Необычайные похождения Севы Котлова. Повести - Страница 4
— Что вы делаете? Как вы себя ведете!…
За меня библиотекарше ответил лысый дядя:
— Ничего особенного. Просто молодой человек очень заразительно смеется, а смех — ото те же витамины. Послушайте, как он хохочет. Нам с вами так уж не похохотать!
— Но хохотать надо про себя! — возразила она.
— Нет, вы послушайте только, что здесь написано! — воскликнул я, думая рассмешить библиотекаршу. — Здесь написано: «Великий комбинатор играл в шахматы второй раз в жизни…» Всего второй раз! А полез сражаться на тридцати досках!…
— Ну и что? — преспокойно спросила библиотекарша. — Это вовсе не значит, что можно безобразничать в читальном зале. Смейтесь, пожалуйста, про себя.
Иначе я вас просто выведу отсюда.
— Не дают развернуться молодому организму, — вздохнул добрый лысый дядя.
А я продолжал читать про шахматный турнир. Я, честно говоря, не очень-то понимал, как это можно «хохотать про себя». Но все же старался: зажимал рот рукой, фыркал то в рукав, то в носовой платок, а то прямо в книжку.
Глава о турнире с каждой строчкой становилась все смешнее.

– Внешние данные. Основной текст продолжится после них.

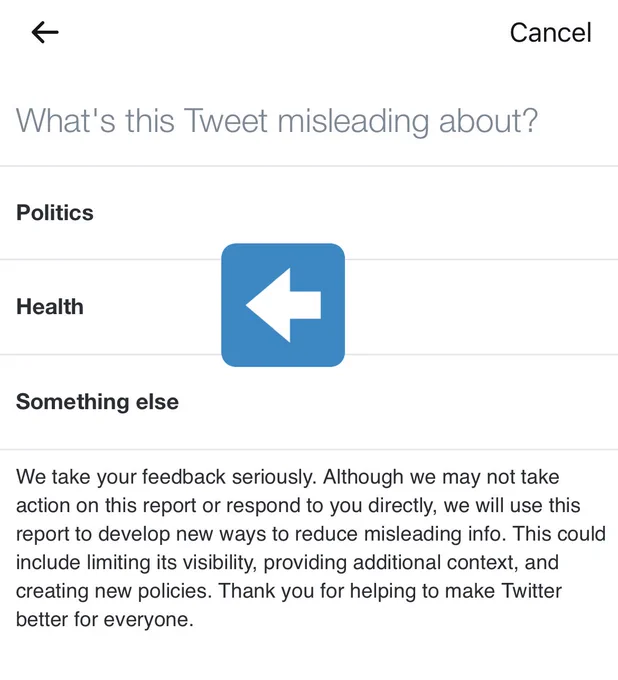The width and height of the screenshot is (618, 680).
Task: Go back using the top-left arrow
Action: click(45, 32)
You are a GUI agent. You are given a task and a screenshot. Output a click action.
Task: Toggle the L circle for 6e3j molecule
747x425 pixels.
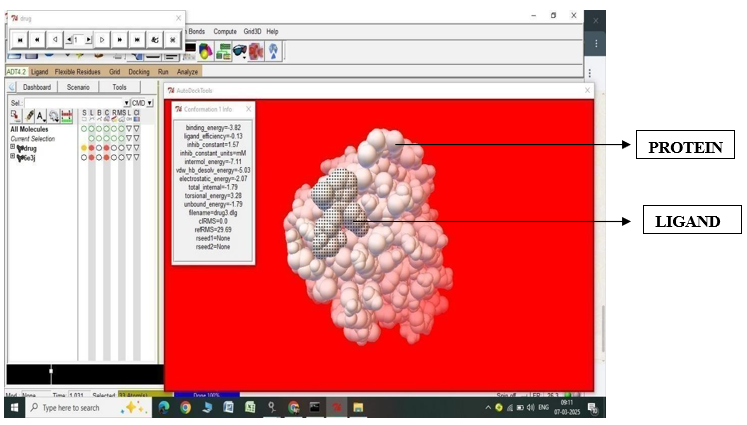pos(93,157)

Когда, наконец,
«великий комбинатор» проиграл двадцать девять партий из тридцати возможных, мне очень захотелось прочитать эту главу Витьке Бородкину. «Ходит сейчас один по вестибюлю, читает объявления, — с жалостью подумал я. — Небось уж все их наизусть выучил!» Витька хоть и был нытиком, но мы с ним все-таки родились в одном доме, «дружили, как говорила мама, буквально с пеленок» и всю жизнь за одной партой сидели.

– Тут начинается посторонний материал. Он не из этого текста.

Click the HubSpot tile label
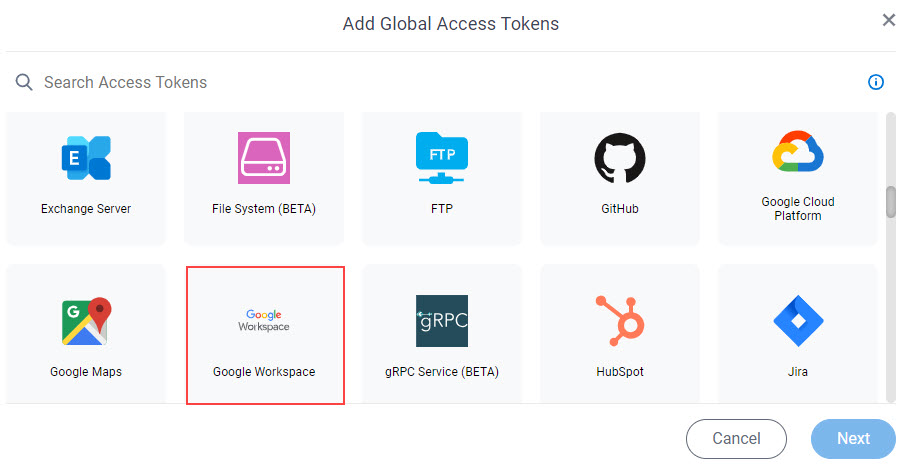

Да и вообще я очень любил пересказывать своим приятелям и папе с мамой фильмы, которые мне нравились, и книжки любил перечитывать вслух. Читая, я все время предупреждал:
«Ох, сейчас страшно будет!… Ох, сейчас смешно будет!…» И если мои слушатели и правда волновались или смеялись, я получал огромное удовольствие. Мама говорила, что это «непроизводительная трата времени»:
«Лучше бы сам что-нибудь новенькое почитал». А папа не соглашался с мамой и говорил, что в моем характере понемножку «торжествует общественное начало».
В общем, мне очень захотелось почитать Витьке главу из «Двенадцати стульев». Но как это сделать? Как вынести книгу в вестибюль?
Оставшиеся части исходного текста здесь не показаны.